(Items from a data source)

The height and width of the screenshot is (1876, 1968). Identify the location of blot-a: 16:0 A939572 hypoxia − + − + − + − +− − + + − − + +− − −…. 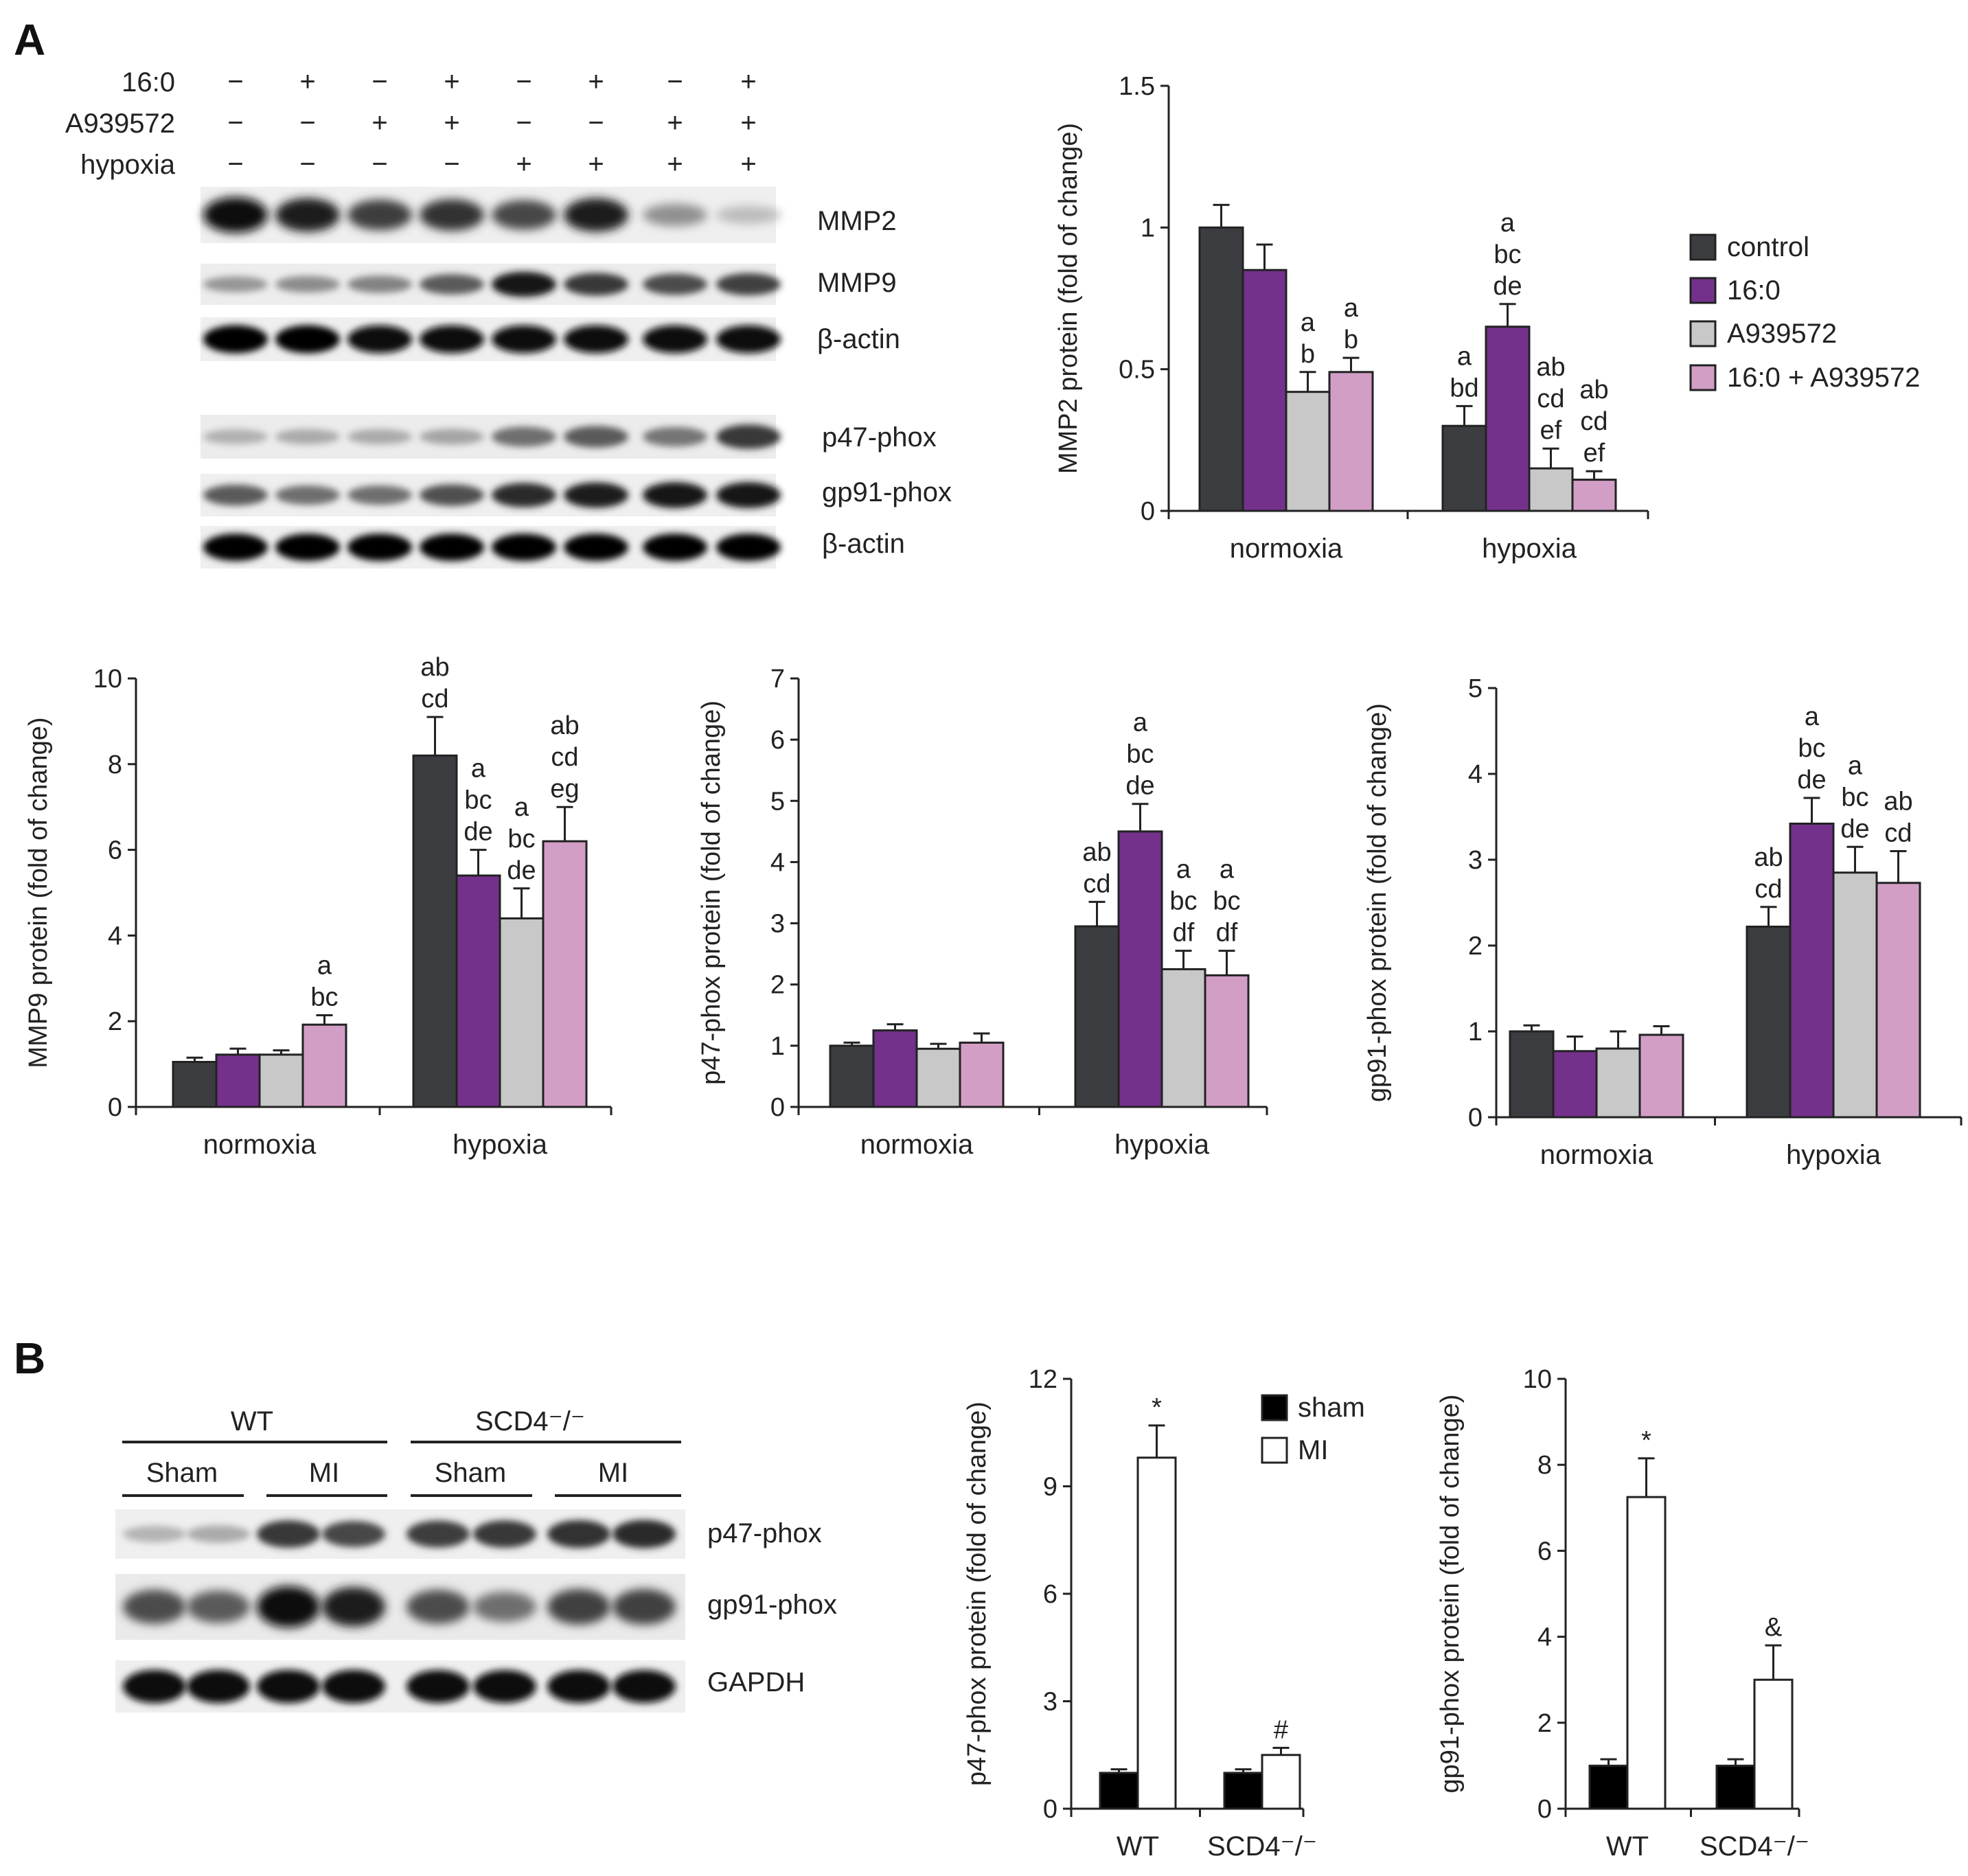
(509, 318).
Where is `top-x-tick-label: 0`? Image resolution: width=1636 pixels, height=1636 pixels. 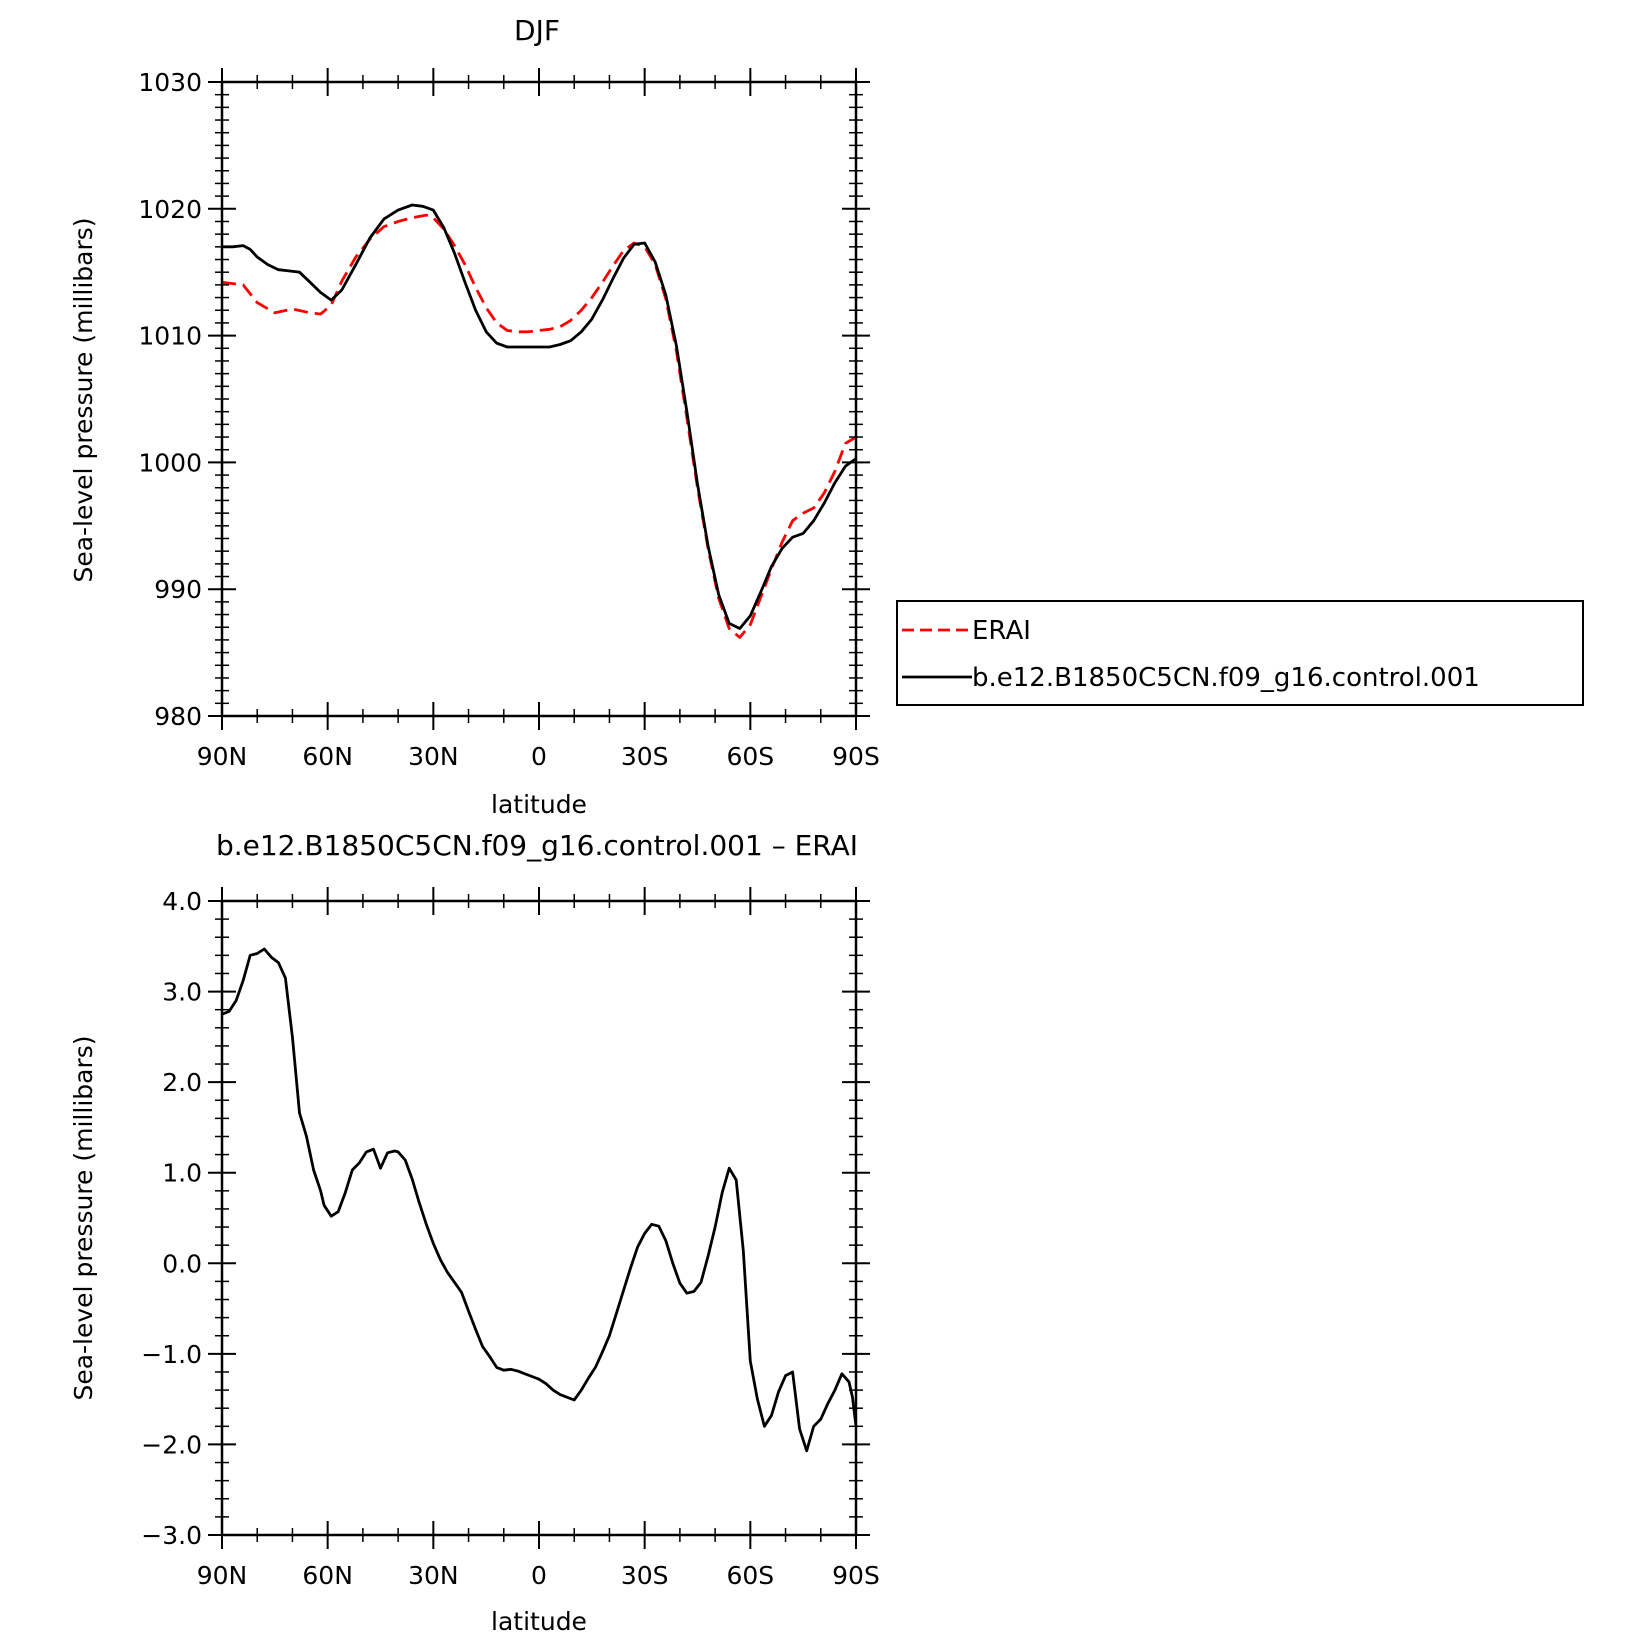 top-x-tick-label: 0 is located at coordinates (539, 756).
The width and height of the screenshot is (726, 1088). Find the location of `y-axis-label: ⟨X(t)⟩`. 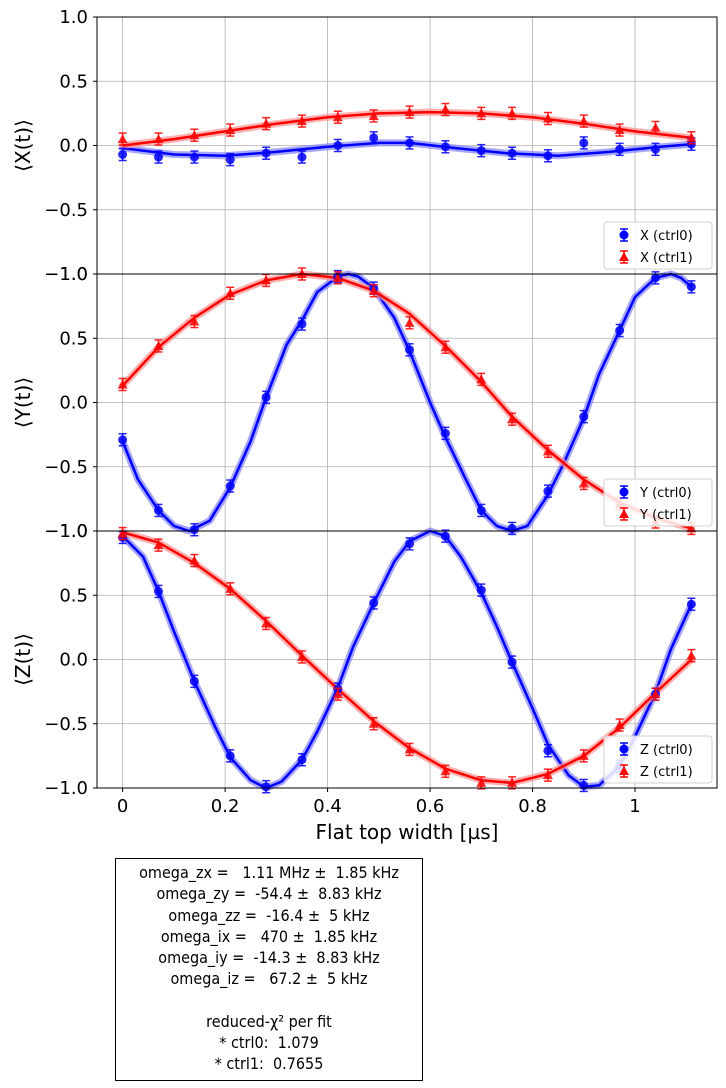

y-axis-label: ⟨X(t)⟩ is located at coordinates (23, 146).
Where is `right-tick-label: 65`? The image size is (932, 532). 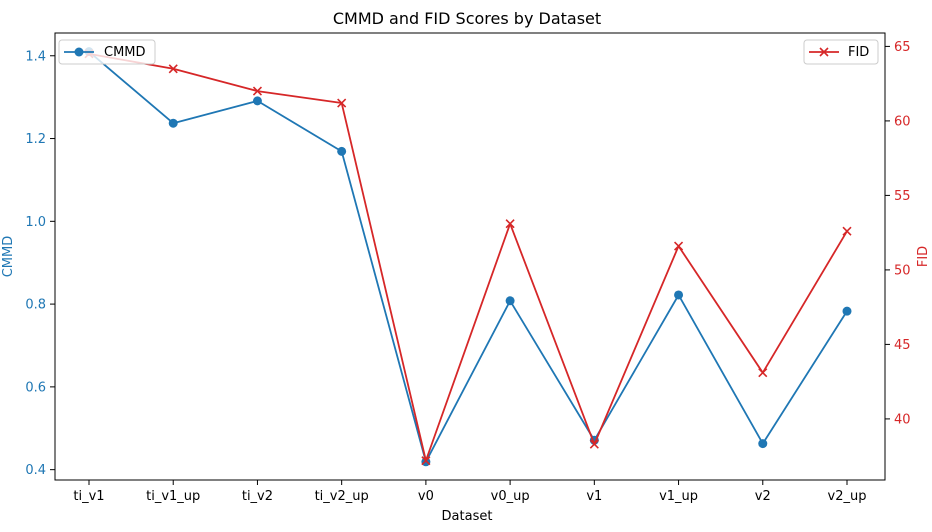 right-tick-label: 65 is located at coordinates (902, 48).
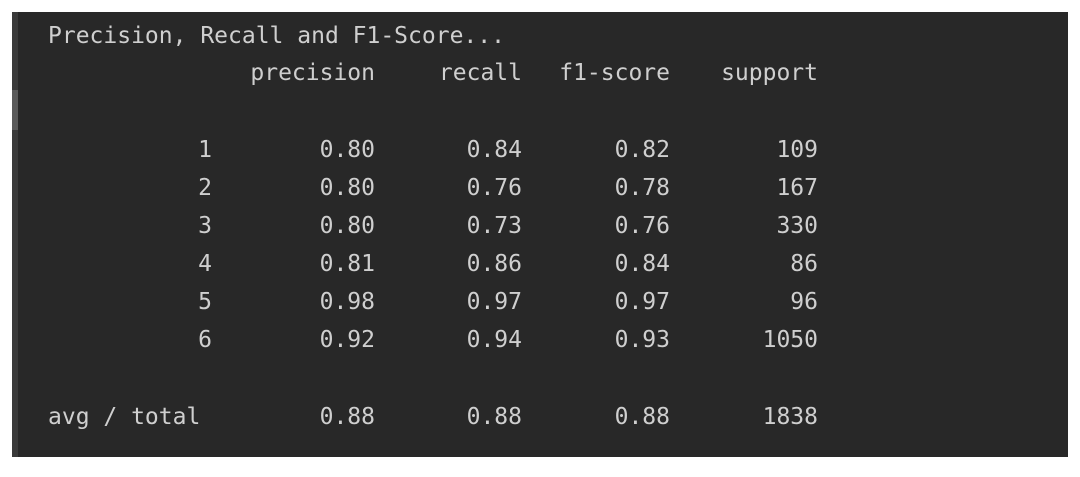 The height and width of the screenshot is (477, 1080). I want to click on cell: 0.98, so click(347, 302).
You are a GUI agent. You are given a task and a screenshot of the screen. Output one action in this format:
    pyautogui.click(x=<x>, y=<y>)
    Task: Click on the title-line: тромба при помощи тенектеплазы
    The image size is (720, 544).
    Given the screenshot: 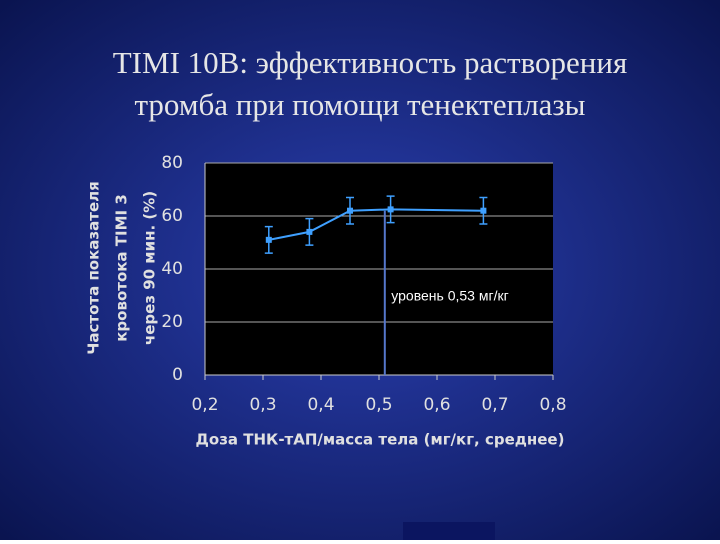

TASK DETAILS: Rewrite everything from the start of the records down to the line containing "(509, 318).", changing "screenshot" to "image" and keeping all else unchanged. Leave the pictures out of your answer.

FINISHED TASK:
The height and width of the image is (1876, 1968). Identify the location of blot-a: 16:0 A939572 hypoxia − + − + − + − +− − + + − − + +− − −…. 
(509, 318).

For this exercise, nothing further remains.